What we should know: Only one of three people in the world is able to access the internet. Mobile penetration is still low and there are countries where people have never heard of things such as Internet, Facebook or WhatsApp. Starting from 361 internet users in Ascension Island, there are many other countries like East Timor which lie in the lowest ranks in terms of internet penetration. The rate in some cases is as low as 0.5% of the population.
When Facebook had begun, the idea was to connect people in a certain university, then in a couple of universities and gradually the idea expanded to connect the whole world, making sharing easier. With the same objective, the company has entered into alliances, bought some companies like Instagram and WhatsApp. The whole objective is to reach as many people as they can with the help of internet and make the world a more open place.

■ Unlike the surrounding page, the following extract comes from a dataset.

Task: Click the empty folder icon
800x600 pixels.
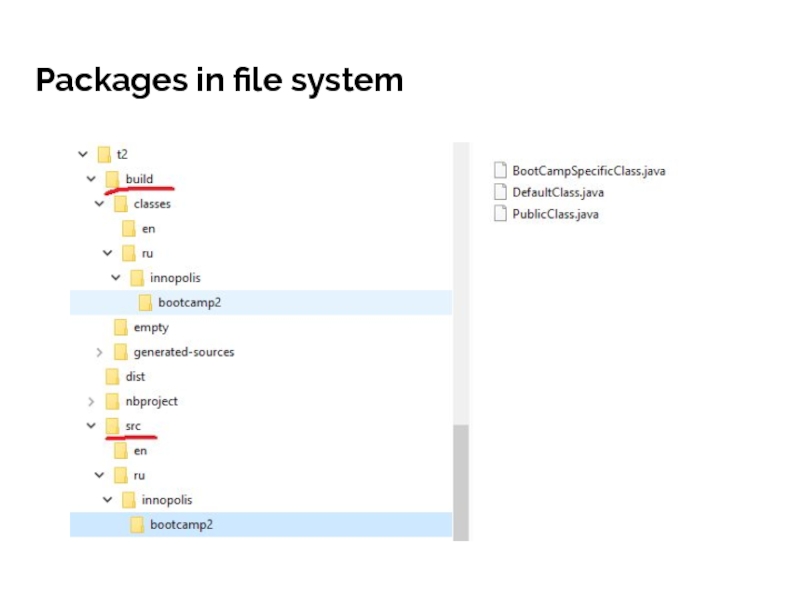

Mark Zuckerberg, the 29-year-old CEO of the company has entered into a very valuable alliance with Internet.org which works to enable internet access in far flung places and remotest of villages in India and Africa. The announcement was made during the GSMA’s Mobile World Congress and Facebook unveiled its plan to research more in the area and spend this year in figuring out how it will connect the 2/3rd of the world to the existing internet users.
He highlighted various reasons for which countries are unable to adopt internet; cost and unawareness of the uses of internet rank at the top of this table with some blame also going to the lack of infrastructure to enable communications.
His vision to enable basic social networking, basic text messaging as well as basic email systems is bound to make Facebook, the dial tone of internet for the world in the coming years and buying WhatsApp has given him ready access to millions of people in the tier 2 and tier 3 cities of countries like India where internet is still a luxury instead of a necessity.
Unilever has also entered into this alliance and with their specialized understanding and access of Indian markets and consumers, they will help Facebook to develop systems and rope in different stakeholders to enable internet access. The stakeholders range from cheap handset makers like Nokia, wireless connection experts like Qualcomm, network operators who can charge cheaper rates like Vodafone and they will snugly complete the picture to deliver the power of internet to the last person in villages of the country.
When people of major corporations are busy extracting profits, flouting government clearances and cheating people every single day, it is certainly a fresh change to see someone in as powerful position as Mark Zuckerberg willing to go the extra mile to ensure empowerment of people far away from himself.